In our present era of immediate global interconnection and access to vast media resources, it can be difficult to imagine the experience of an aspiring musician raised without access to musical institutions. Rasmussen, born in 1961, did not hear a symphony orchestra perform live until he relocated to the Oslo region in the late 1970s. Some of that sense of the ‘newness’ can be heard in his compositions. The selection of chamber works included in this program spans 20 years of Rasmussen’s production, and provides a worthy addition to the superb recording of his prize-winning Symphony No. 1 on Rasmussen: Orchestral Works - Lintu.

“Motion/Emotion”, a suite of five short segments that opens the album, begins with dance-like sprung rhythms and permutations of the basic melodic statement traded between the lower- and higher-range winds of the Lapland Chamber Orchestra. Rasmussen‘s label “motion” conveys the movement of notes and themes through a linear progression; the label “emotion“ signals a turn inwards, a deepening development of the themes expressed through long-held French horn and bassoon low notes and descending flute, clarinet and oboe lines. The alternating movement between faster, staccato, and slower, legato passages sustains a balance between cerebral and emotive content throughout the work’s nearly twenty-minute length.

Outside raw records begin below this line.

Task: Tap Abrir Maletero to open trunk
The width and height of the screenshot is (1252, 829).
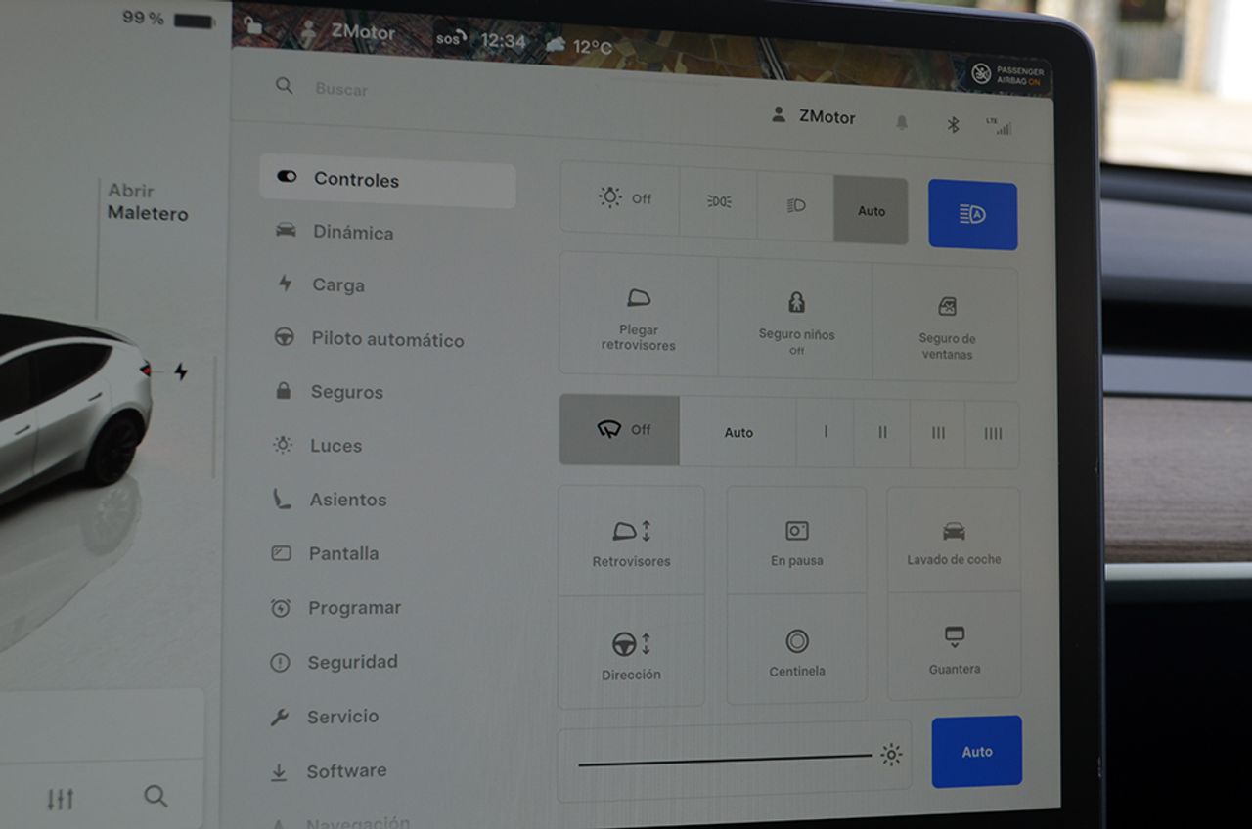Action: [x=148, y=202]
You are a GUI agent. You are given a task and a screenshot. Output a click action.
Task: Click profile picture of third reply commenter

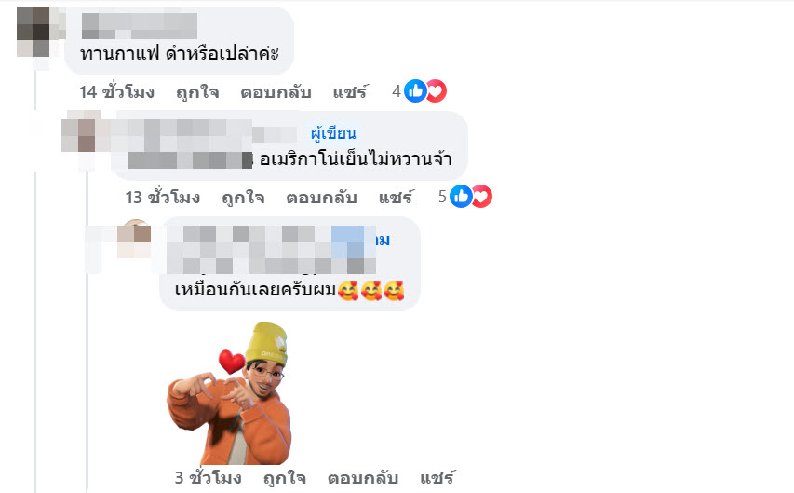134,240
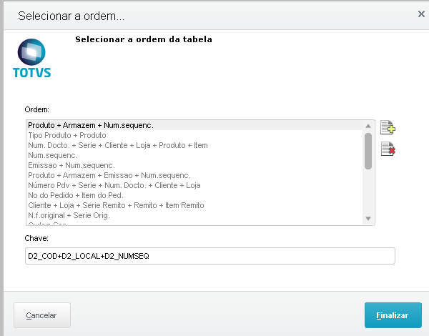Click the TOTVS logo
429x336 pixels.
(x=32, y=59)
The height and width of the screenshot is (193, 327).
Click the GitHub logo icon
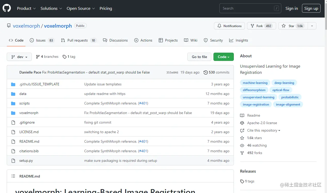[7, 8]
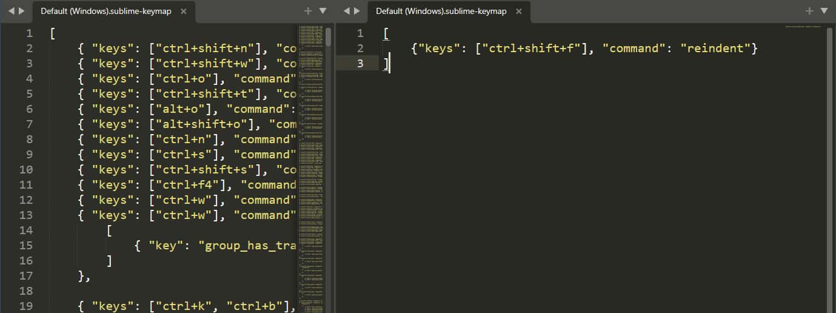The height and width of the screenshot is (313, 836).
Task: Click the "group_has_tra" text on line 15
Action: [249, 246]
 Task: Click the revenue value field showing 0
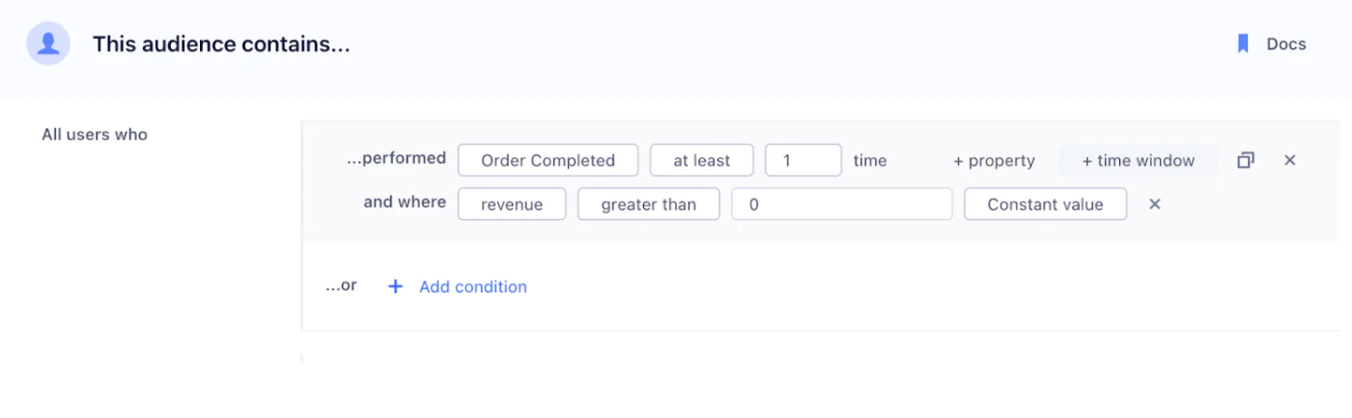pos(841,204)
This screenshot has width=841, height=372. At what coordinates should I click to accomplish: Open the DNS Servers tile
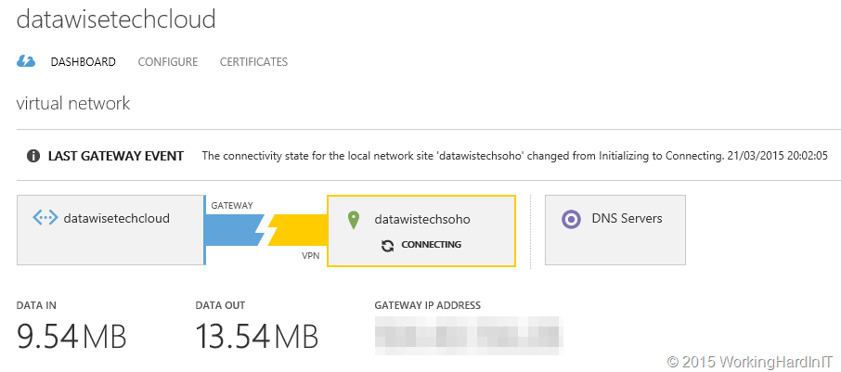[x=615, y=230]
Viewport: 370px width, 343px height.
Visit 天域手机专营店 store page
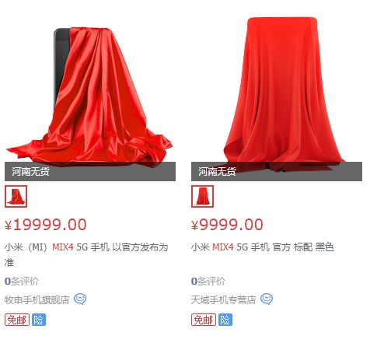(224, 299)
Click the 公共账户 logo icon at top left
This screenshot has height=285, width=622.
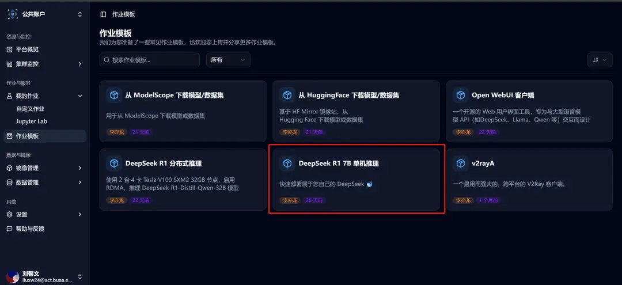(13, 14)
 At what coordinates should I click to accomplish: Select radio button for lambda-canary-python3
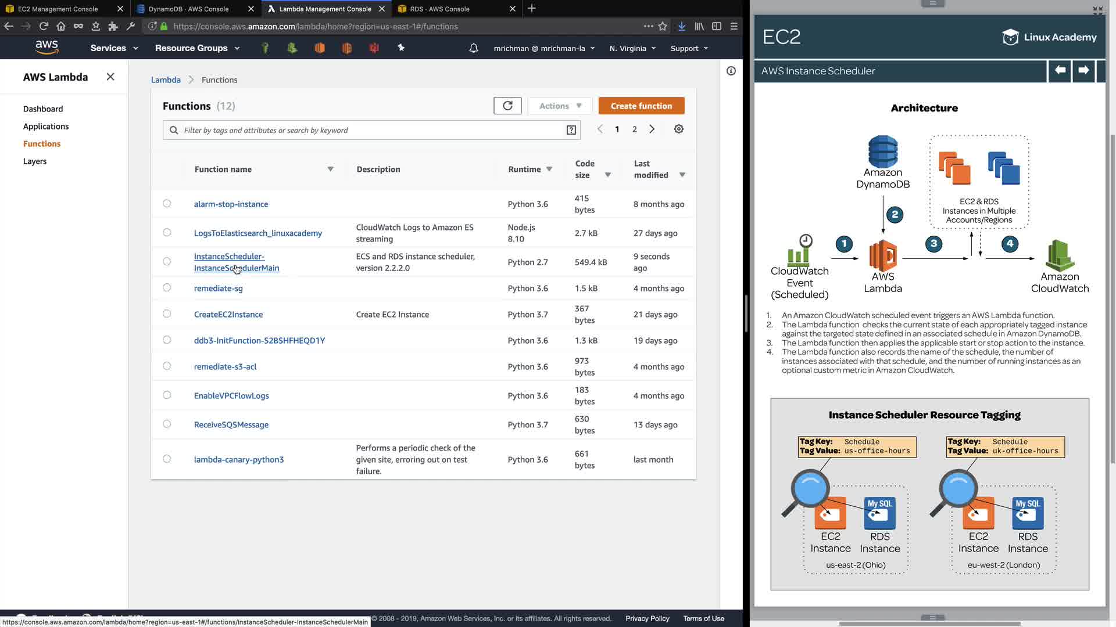[167, 459]
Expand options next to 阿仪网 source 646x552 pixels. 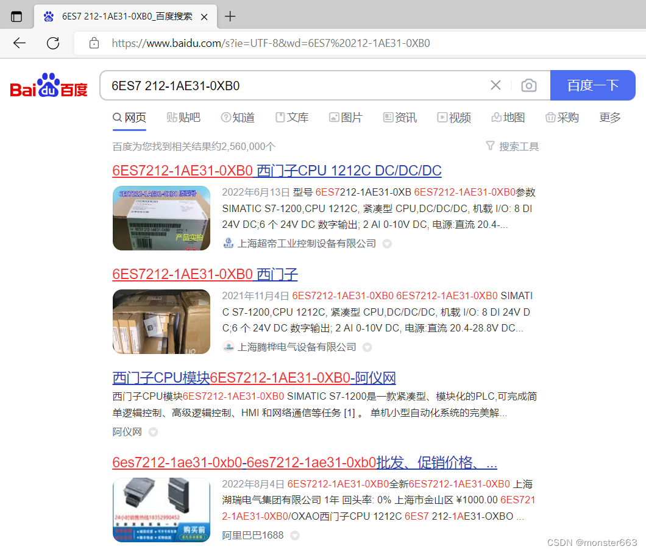(152, 431)
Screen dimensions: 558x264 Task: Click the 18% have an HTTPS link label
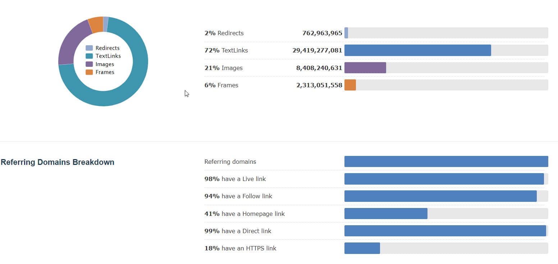(x=240, y=248)
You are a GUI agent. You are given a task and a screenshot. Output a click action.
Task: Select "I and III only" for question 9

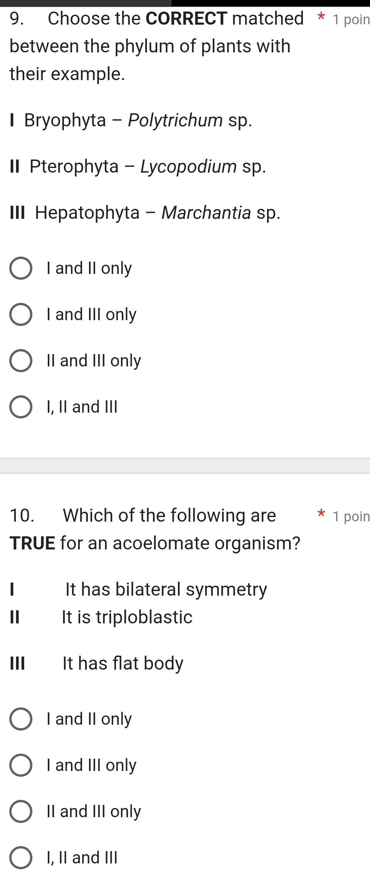point(22,315)
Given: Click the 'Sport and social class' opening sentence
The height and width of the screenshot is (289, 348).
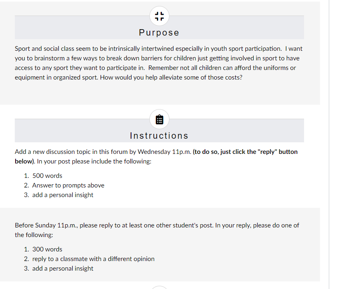Looking at the screenshot, I should pyautogui.click(x=148, y=49).
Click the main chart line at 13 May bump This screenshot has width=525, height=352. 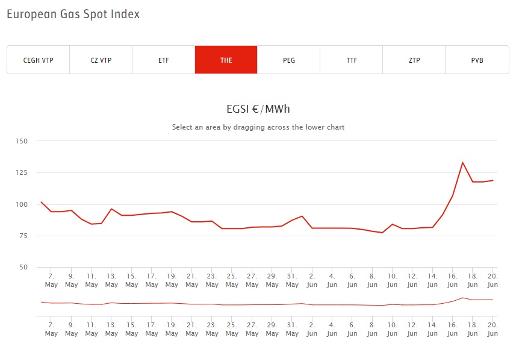tap(111, 209)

“Four Gardens” opening movement marked furioso, for unaccompanied piano, suggests the solo improvisations of one of Rasmussen’s early musical inspirations, Keith Jarrett. There is a folk melody half-hidden in the furious onslaught of notes. Further melodies emerge and submerge in the surging espressivo ensemble movement, played by flute, oboe, clarinet, horn, bassoon, piano and strings. As a final furioso is transformed into an espressivo, it is as if dark clouds have parted and the gale winds subsided, allowing the distant sounds of church bells to be heard.

“Cantus Borealis” for wind quintet makes the impression of wind explicit through an instruction in the opening measures for the players to blow directly into their instruments; breath as the source of woodwind sound. In “Winter Pictures”, more evocation; the squall of sea birds, waves crashing against the rocks… The listener’s imagination is drawn into these programmatic sound images, yet the music stands on its own melodic merits. Rasmussen is a masterful orchestrator and tone colorist; he hears into the instruments, encouraging the musicians to focus as much on tone production as on note realization.

The three duo pieces, “Andalag” 1, 3, and 11, transmute regional folk melodies into mathematically precise essays; the intersecting ascending and descending lines that resolve into unison restatements. The word itself is a portmanteau conveying the meanings of breath and spirit (‘anda’), layer and melody (‘lag’). In many languages, ‘spirit’ or ‘life’ is the ur-meaning for ‘breath’. In the music of Sunleif Rasmussen, this equivalence has been given musical form.

Dacapo Records’ chief engineer Preben Iwan recorded the Lapland Chamber Orchestra members in DXD resolution with a complement of DPA and Neumann microphones, in Korundi-hall, Rovaniemi, Finland. A notable example of contemporary architecture that expanded and repurposed an old transit depot, the culture hall is home to the ensemble and a space for visual art exhibitions. A description from the hall’s website:

"The concert hall was conceptualised as a minimalist “music box” – the low number of seats (340) enabled the entirely rectangular shape, the acoustic properties of which have been fine-tuned with wall and ceiling materials and textures as well as glass sound reflection sheets. The warm-toned space divided by panels and battens is reminiscent of the interior of an aged string instrument."

The perfect space for a chamber ensemble recording of new music that has travelled a long distance from tradition, to conception, to realization.